La voix transperçait le silence avec tellement de force et de joie. Je n'avais pas besoin de la voir pour reconnaitre le timbre chaud de la Dryade. Elle m'avait tant manqué. Alors qu'elle courait dans les hautes herbes en agitant les bras, les dernières pointes d'angoisse s'envolèrent à la lumière de son sourire. Quel plaisir d'être accueillit par un visage familier.
— Elle décide que maintenant de sortir le nez de son feuillage, maugréa Alfdis.
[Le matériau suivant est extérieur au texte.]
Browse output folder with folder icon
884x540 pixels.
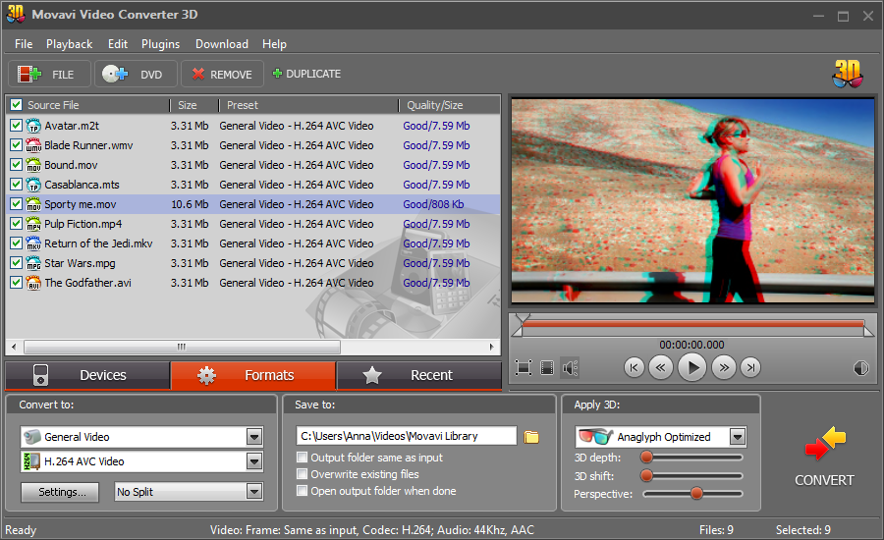531,437
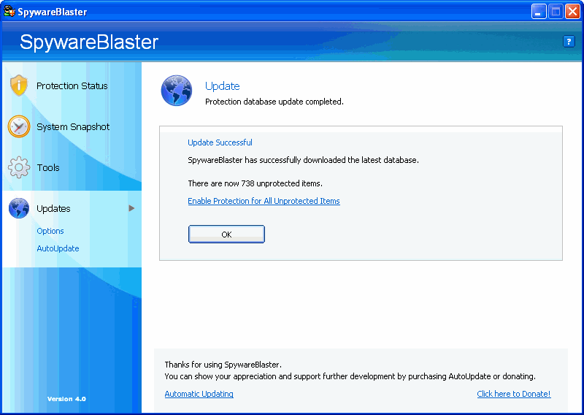The width and height of the screenshot is (584, 415).
Task: Click the SpywareBlaster title bar app icon
Action: [9, 12]
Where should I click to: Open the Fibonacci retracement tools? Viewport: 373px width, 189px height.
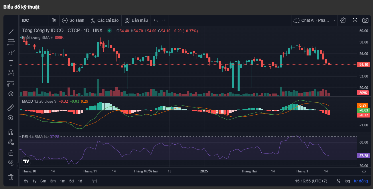11,42
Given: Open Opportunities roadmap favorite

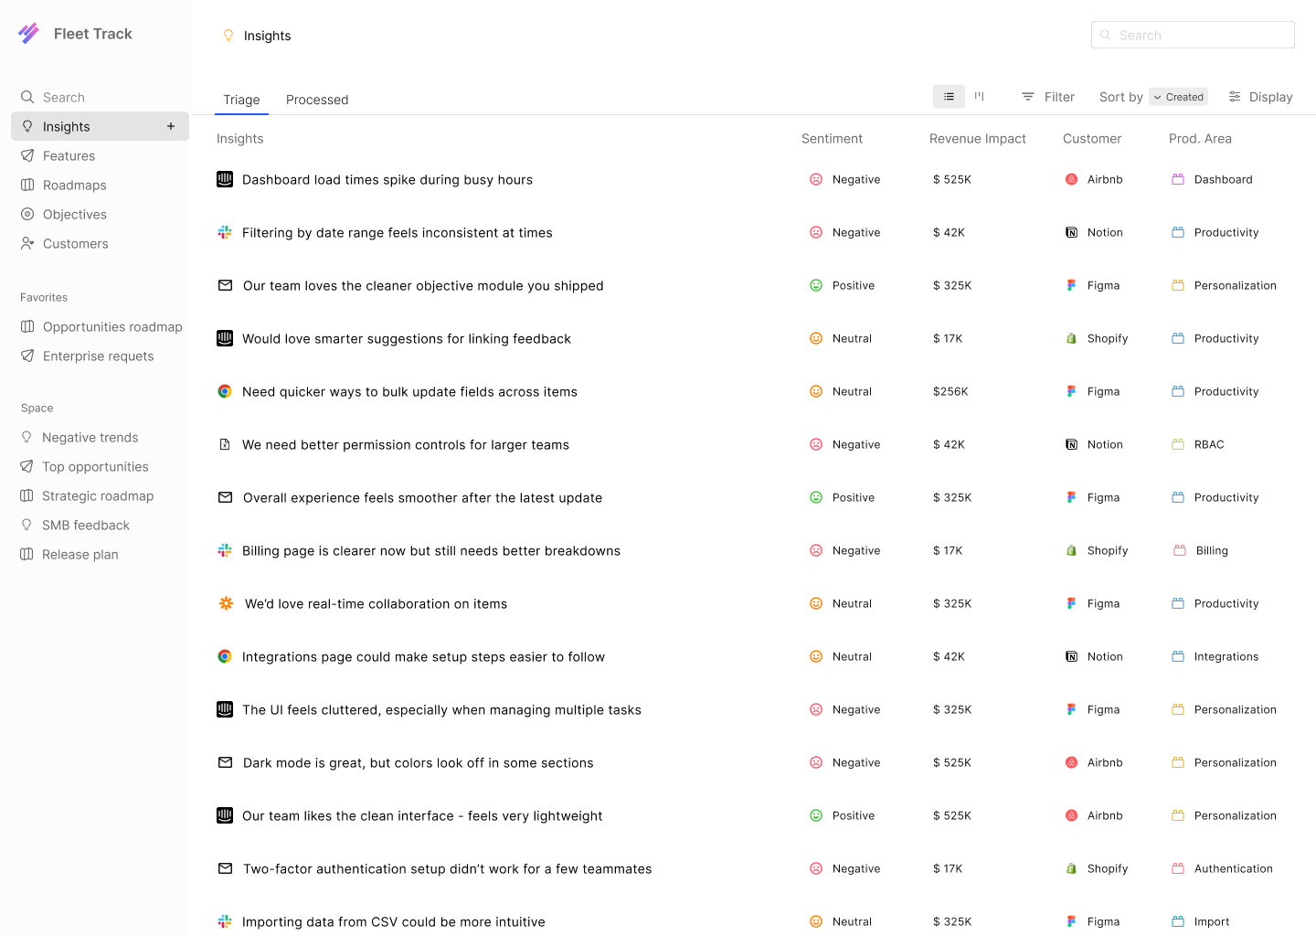Looking at the screenshot, I should coord(111,326).
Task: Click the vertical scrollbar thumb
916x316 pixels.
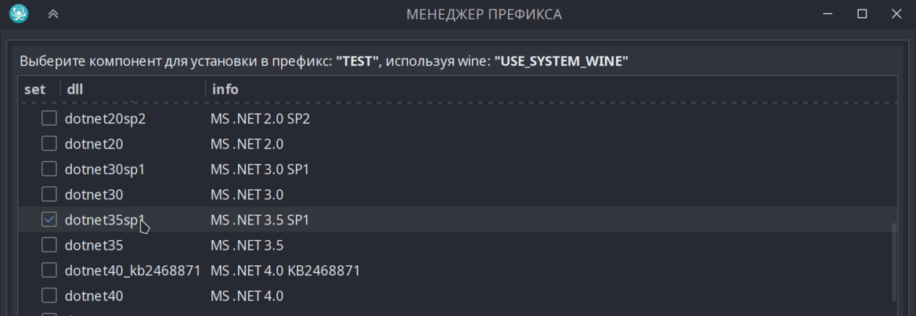Action: pyautogui.click(x=893, y=262)
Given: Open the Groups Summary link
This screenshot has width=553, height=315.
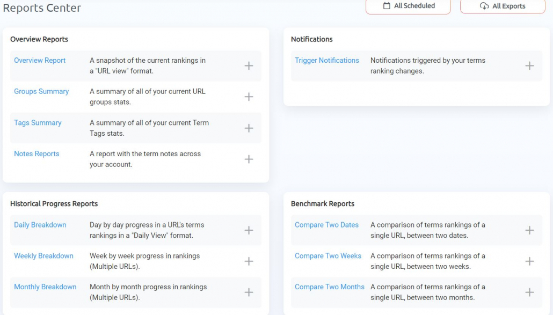Looking at the screenshot, I should point(41,91).
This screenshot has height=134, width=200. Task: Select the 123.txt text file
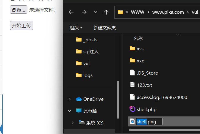pos(144,85)
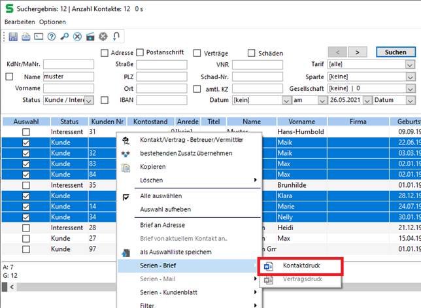Click the blue help question mark icon
The image size is (421, 308).
pos(52,36)
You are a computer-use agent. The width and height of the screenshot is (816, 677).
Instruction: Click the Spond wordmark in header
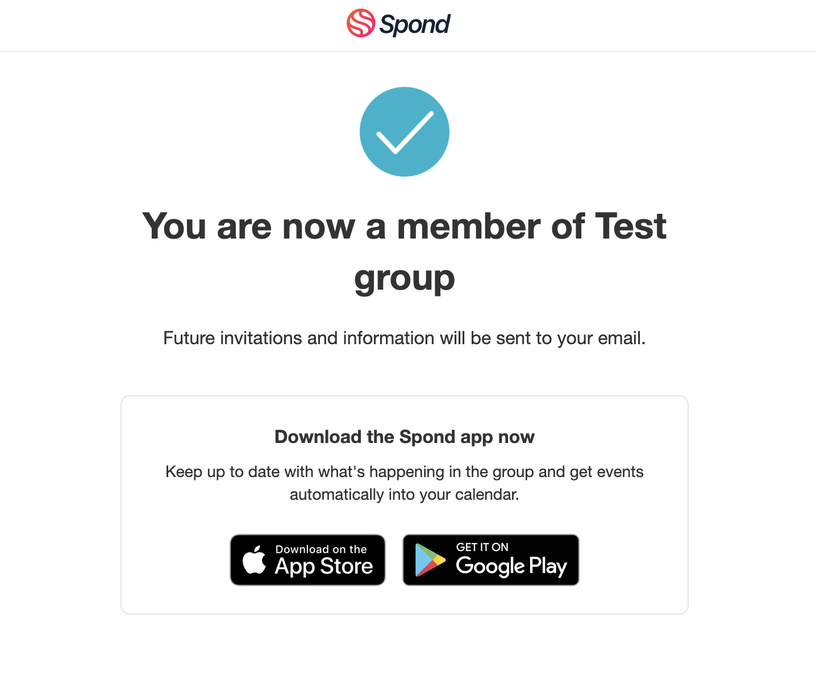pyautogui.click(x=414, y=25)
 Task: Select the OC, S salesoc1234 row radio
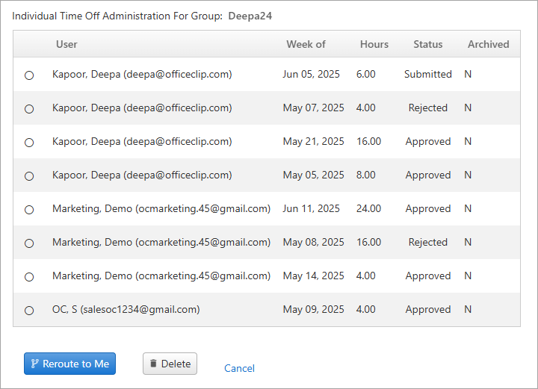29,310
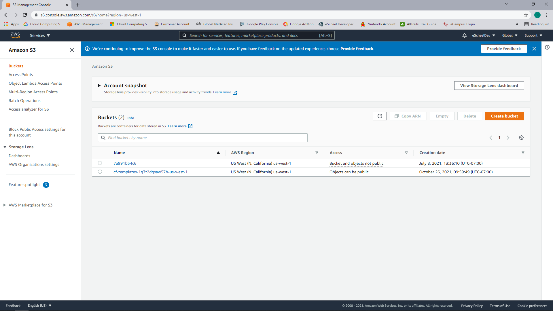Image resolution: width=553 pixels, height=311 pixels.
Task: Open the Services dropdown menu
Action: (x=40, y=35)
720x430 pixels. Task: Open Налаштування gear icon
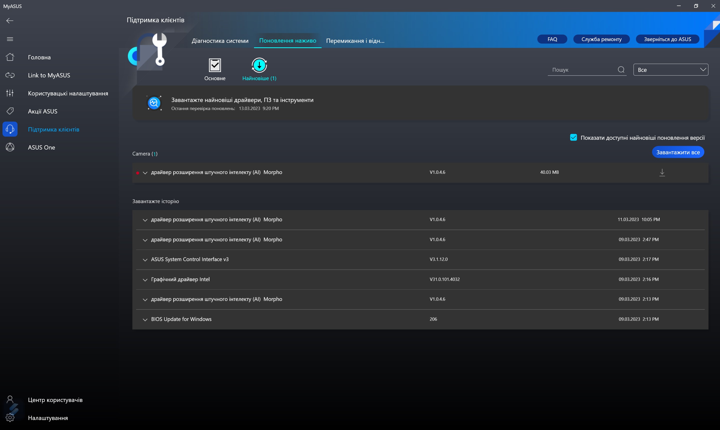[x=10, y=418]
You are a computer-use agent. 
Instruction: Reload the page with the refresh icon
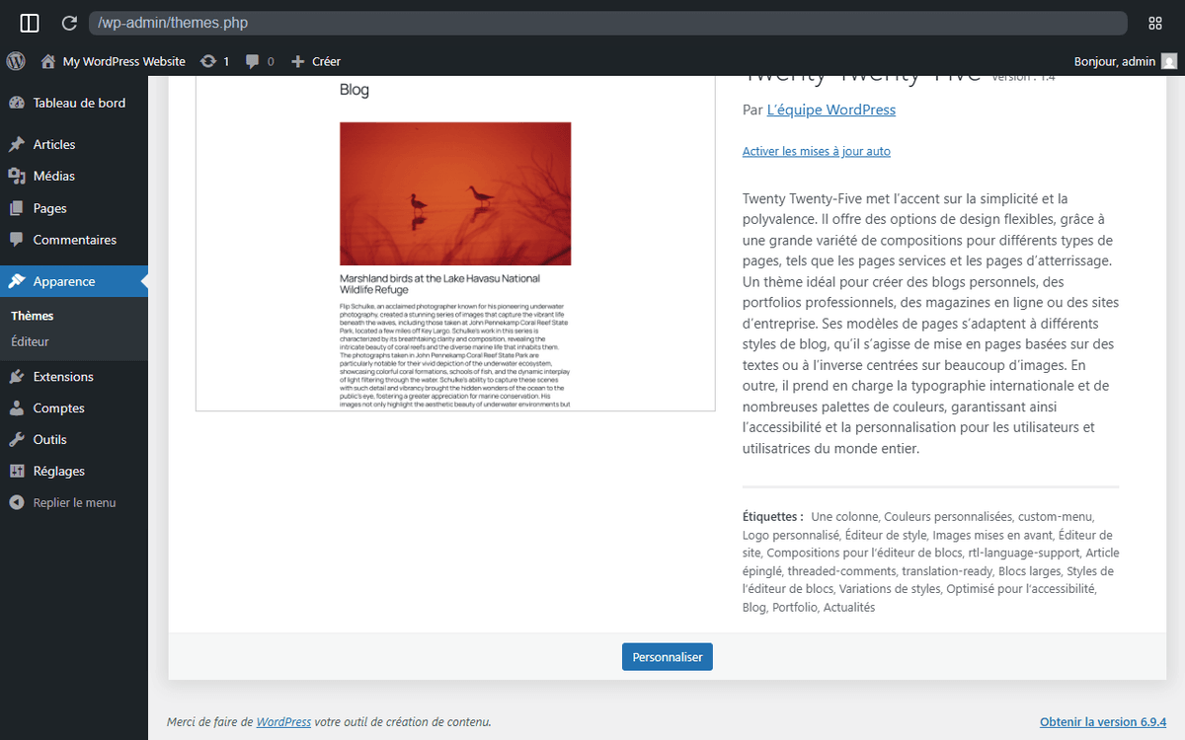(69, 23)
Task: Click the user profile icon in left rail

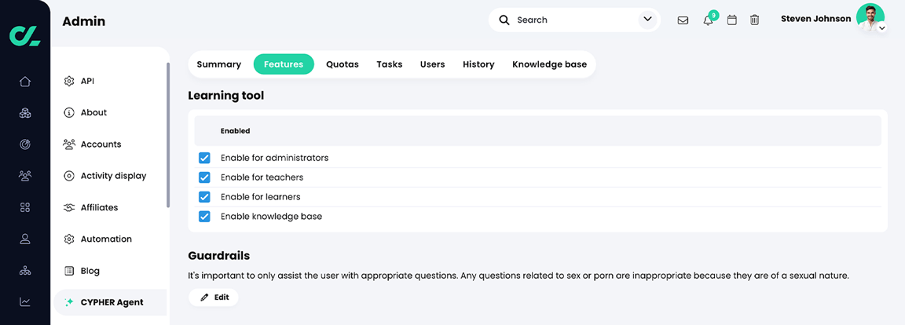Action: [x=25, y=239]
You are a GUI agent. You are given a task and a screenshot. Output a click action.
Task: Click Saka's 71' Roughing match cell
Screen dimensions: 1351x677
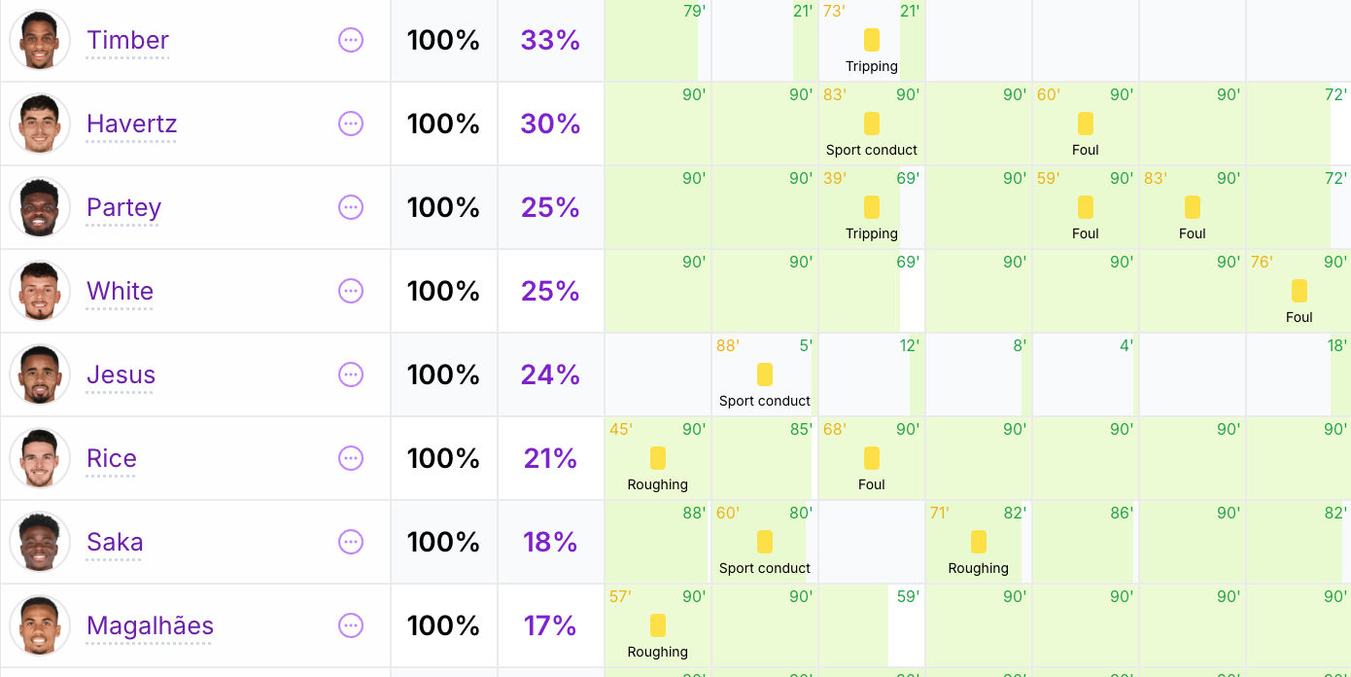pos(979,542)
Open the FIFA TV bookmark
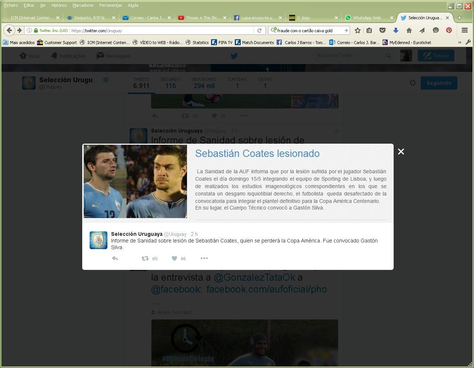Image resolution: width=474 pixels, height=368 pixels. pos(222,42)
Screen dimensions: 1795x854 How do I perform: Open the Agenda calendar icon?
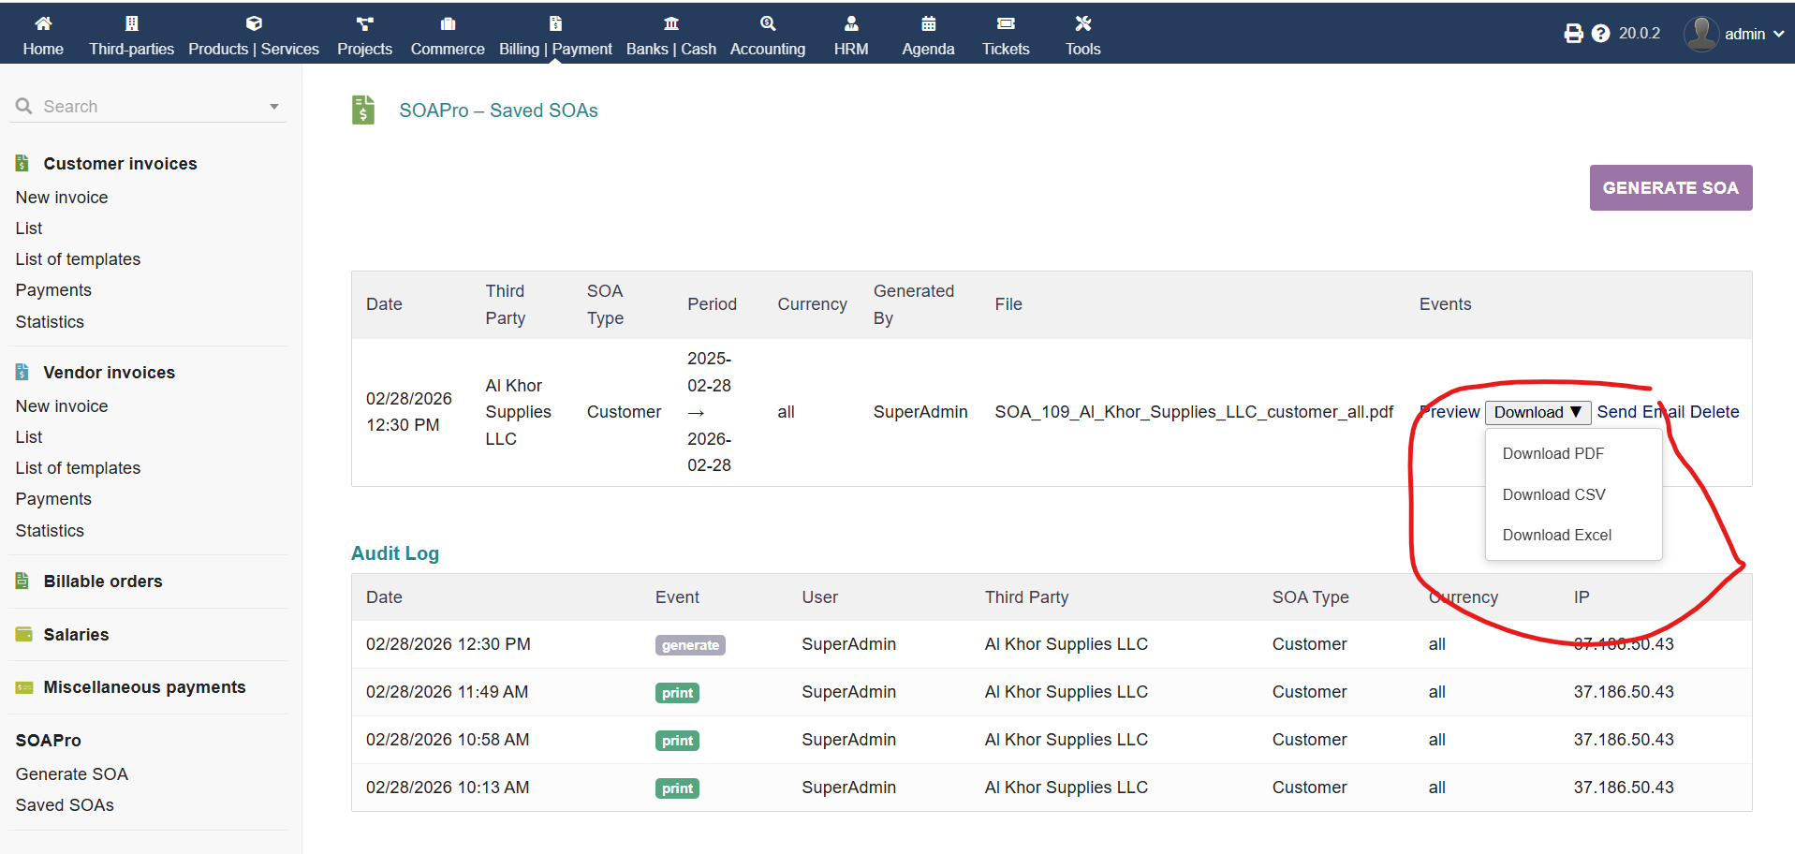(x=928, y=23)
Si Eulalia l'entendit, elle n'en laissa rien paraitre. Elle se jeta plutôt à mon cou en riant aux éclats.
— Joyeux anniversaire !
Puis elle déposa un baiser sur ma joue avant de s'écarter et de lancer un regard malice à la Charmuzelle.
L'annonce me foudroya sur place. Je remerciai l'espagnole avec un sourire forcé. Je n'avais que très peu de temps de réflexion face au dilemme de La Cendre, juste celui du trajet du retour. Les effluves des fées avaient complètement déserté mon sang. J'aurais désiré avec ardeur y replonger pour m'arracher à cette réalité angoissante. Une éternelle anomalie aux yeux des Surnaturels.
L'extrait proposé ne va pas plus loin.